Le 1er février 2021, les armées turque et azerbaïdjanaise ont commencé des manœuvres militaires conjointes, cette fois à Kars, en Turquie, à quelques dizaines de kilomètres seulement de la frontière avec l'Arménie. D’une durée de dix jours au moins, ces manœuvres font suite à celles réalisées il y a quelques mois en Azerbaïdjan ; peu après, la guerre contre l’Artsakh se déclenchait…
Les parallèles entre ces deux exercices militaires sont inévitables, d’autant plus que le commandement turc n’a pas hésité de marquer les buts à atteindre… avec des noms de localités arméniennes. Une opération d’intimidation ? Un avertissement lancé non seulement à l’Arménie mais aussi à la Russie dont la base militaire est située à la frontière turco-arménienne ? Difficile de déchiffrer, mais une chose est sûre : ces manœuvres au pied d’Ararat, la montagne qui symbolise l’Arménie et le peuple arménien, sont une déclaration supplémentaire de la domination de la Turquie dans la région mais aussi en Europe, ce que cette dernière refuse de voir…
L’Arménie sort tout juste de la guerre de 44 jours, et les esprits sont encore sous le choc, car cette guerre a détruit non seulement les vies et les biens matériels, mais aussi et surtout la confiance en l’avenir, en la possibilité même de continuer sa vie en Arménie.
Ce manque de confiance transparaît notamment dans le fait que les billets d’avions vers Moscou, qui a ouvert l’entrée aux citoyens arméniens pour la durée d’un mois, se vendent comme des petits pains, et ceci malgré leur prix, de trois à dix fois supérieur à la normale. Cette fuite, ce désespoir, ce sont autant des « effets collatéraux » de la récente guerre qui s’est soldée par une rude capitulation de l’Arménie, une capitulation dont les conditions et les conséquences demeurent inexpliquées.
Aujourd'hui, la Turquie joue avec l’Arménie comme un chat joue avec une souris coincée entre ses pattes. Est-ce une façon d’exercer de la pression sur l’Arménie afin de la rendre encore plus docile dans l’acceptation des humiliations infligées par l’accord tripartite arméno-russo-azerbaïdjanais ? Récupérer encore plus de villages arméniens qui n’ont rien à voir avec le territoire d’Artsakh ? Démoraliser définitivement et faire fuir la population ? La réponse à toutes ces questions est clairement oui.

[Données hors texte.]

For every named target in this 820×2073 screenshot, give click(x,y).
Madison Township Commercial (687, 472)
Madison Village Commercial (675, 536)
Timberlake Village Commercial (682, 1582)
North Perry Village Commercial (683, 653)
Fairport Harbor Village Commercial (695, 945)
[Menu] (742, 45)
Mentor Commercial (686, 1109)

Que faire alors dans ce contexte ? Continuer de vivre et de travailler avec encore plus d’entrain, sans oublier une seconde la réalité géopolitique dans laquelle se trouve le pays. Continuer de renforcer l’économie, sciée jusqu’à la racine à la suite de la pandémie et de la guerre. Et surtout, continuer de venir s’installer en Arménie, car ce que ses voisins veulent, c’est un pays en bon état mais vide.

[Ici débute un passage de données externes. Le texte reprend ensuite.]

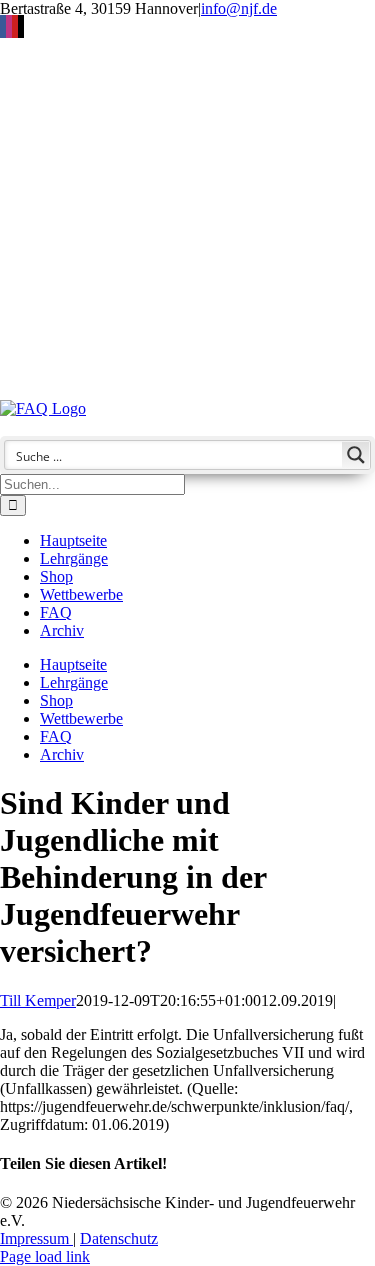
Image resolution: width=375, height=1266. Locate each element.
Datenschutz (119, 1238)
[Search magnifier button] (356, 455)
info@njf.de (239, 8)
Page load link (45, 1256)
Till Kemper (38, 1000)
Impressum (36, 1238)
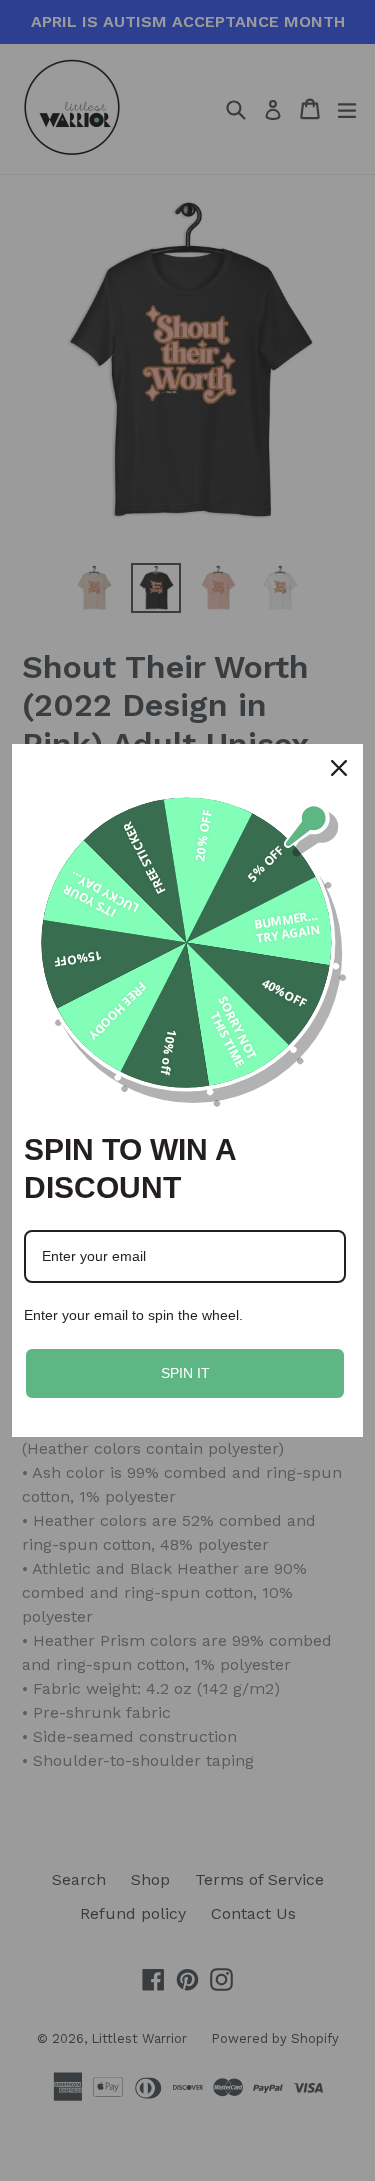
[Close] (339, 768)
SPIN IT (185, 1373)
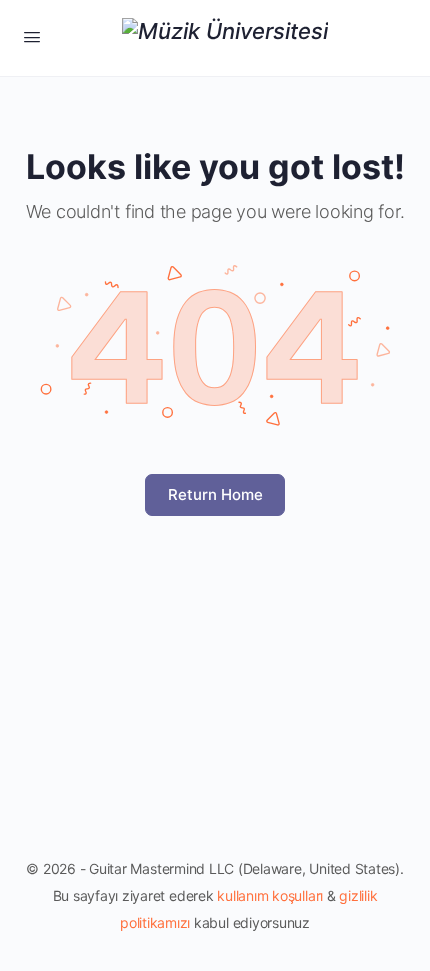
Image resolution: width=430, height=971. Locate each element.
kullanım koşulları (270, 895)
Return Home (215, 494)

Plus que jamais, c’est à la diaspora de se mobiliser pour préserver ce morceau de terre qui reste de l’Arménie historique, au lieu de pleurer « la grande Arménie » perdue. Sous peine de rejoindre le destin des autres peuples anciens, tels les Assyriens, dispersés dans le monde et coupés définitivement de leur berceau.
Plus que jamais, c’est le moment de vivre en Arménie. Et d'agir pour l'Arménie.